Dari jendela Irene dapat melihat banyaknya bintang yang sangat indah. Ia pun membuka jendelanya untuk merasakan angin malam yang segar. Saat jendelanya sudah terbuka, angin malam langsung menerpa kulit wajahnya dengan lembut.

Irene saat ini sedang lelah karena baru tadi siang pemakaman neneknya berlangsung. Angin malam yang menerpanya membantu Irene melepas lelahnya.

Irene dapat mencium bau pedesaan yang khas.
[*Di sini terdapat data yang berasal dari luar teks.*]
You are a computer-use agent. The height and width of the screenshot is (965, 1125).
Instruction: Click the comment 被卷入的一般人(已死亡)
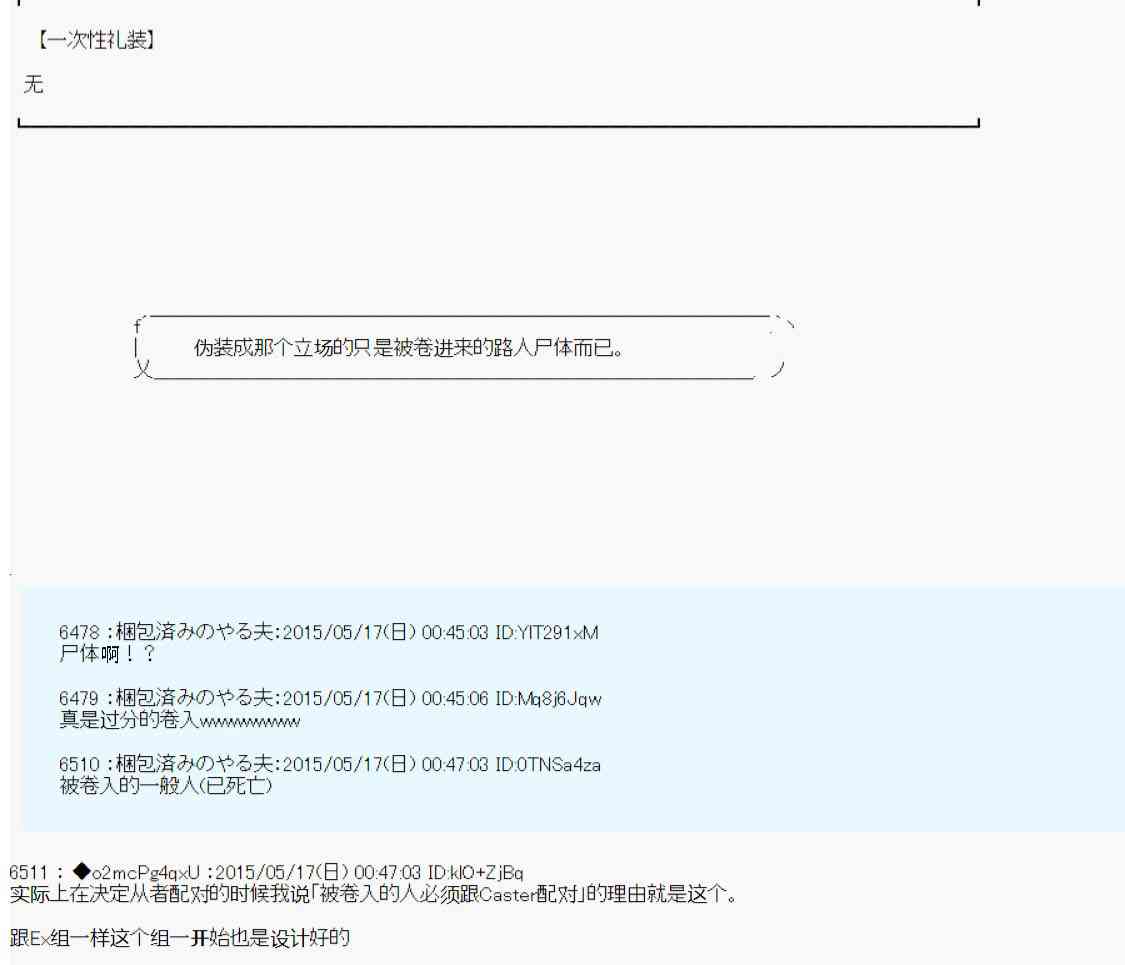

Dari kejauhan Irene dapat mendengar suara sungai dan juga suara binatang malam yang berpadu menghsilkan suara yang nyaman di telinga siapapun.


Irene terus menatap bintang di langit yang mengelilingi bulan. Hutan yang mengelilingi rumah ini terlihat sangat indah bermandikan cahaya bulan. Irene senang bisa menikmati pemandangan  ini selama dua hari ke depan sebelum ia kembali ke rumahnya.
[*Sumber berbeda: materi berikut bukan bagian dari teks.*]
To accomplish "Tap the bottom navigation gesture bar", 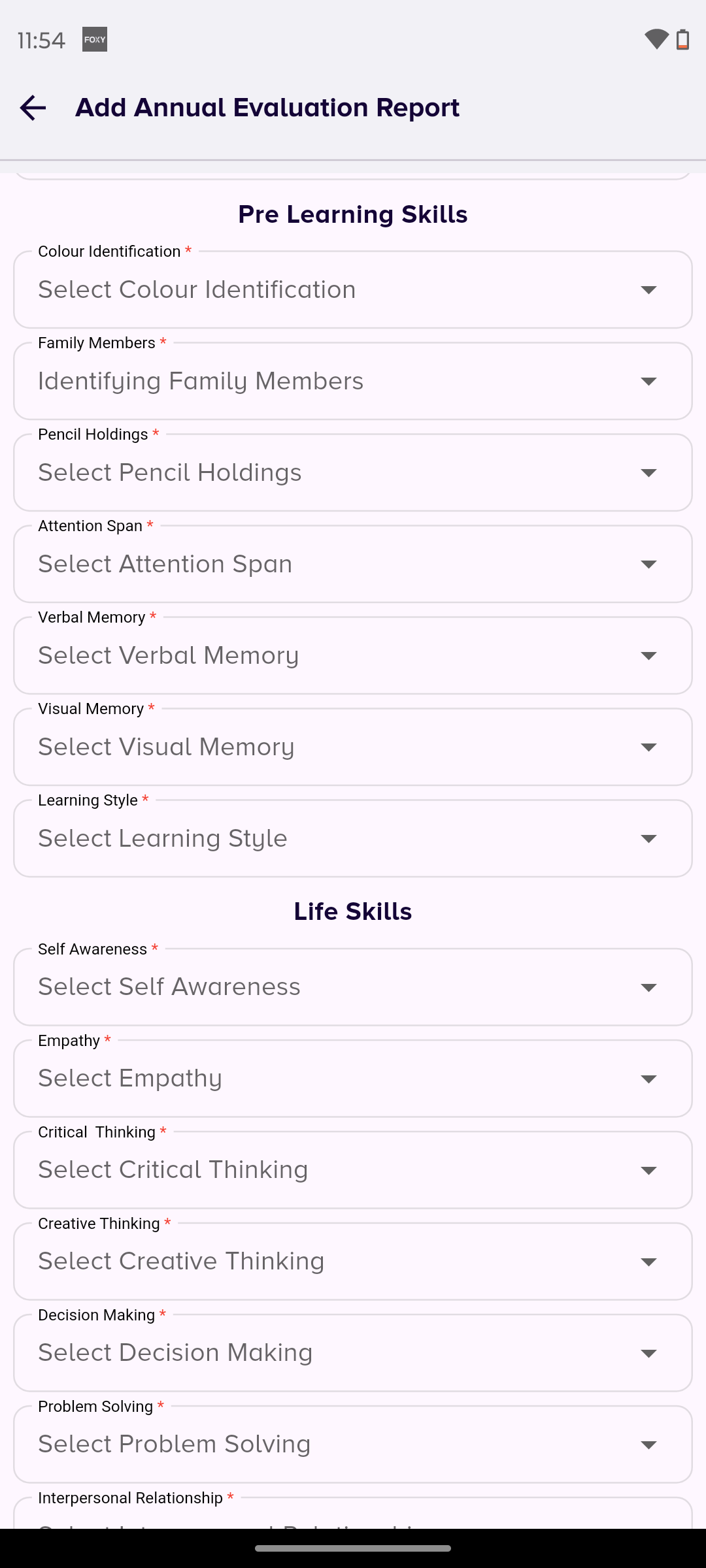I will (x=353, y=1548).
Merasa cukup, Irene pun menutup jendela dan berjalan keluar kamarnya. Irene berjalan menuruni tangga menuju lantai satu. Saat di lantai satu ia pun langsung menuju ruang tamu.

Ruang tamu di rumah di rumah ini cukup luas. Dinding di ruang tamu di hiasi oleh beberapa lukisan antik yang kelihatan mahal, selain itu terdapat juga kepala rusa yang diawetkan. Meja dan bangkunya juga terkesan antik.

Di bangku itu duduk ketiga sepupu Irene. Ketiga sepupunya itu bernama Erina, Jake, Peter. Jake dan peter merupakan anak kembar dari paman Irene yang juga kakak ibunya. Sedangkan Erina terlahir dari bibi Irene yang merupakan adik ibunya.

"Temanku yang bernama Isabel benar-benar membocorkan rahasiaku."  Ucap Erina dengan penuh emosi sambil mengebrak meja.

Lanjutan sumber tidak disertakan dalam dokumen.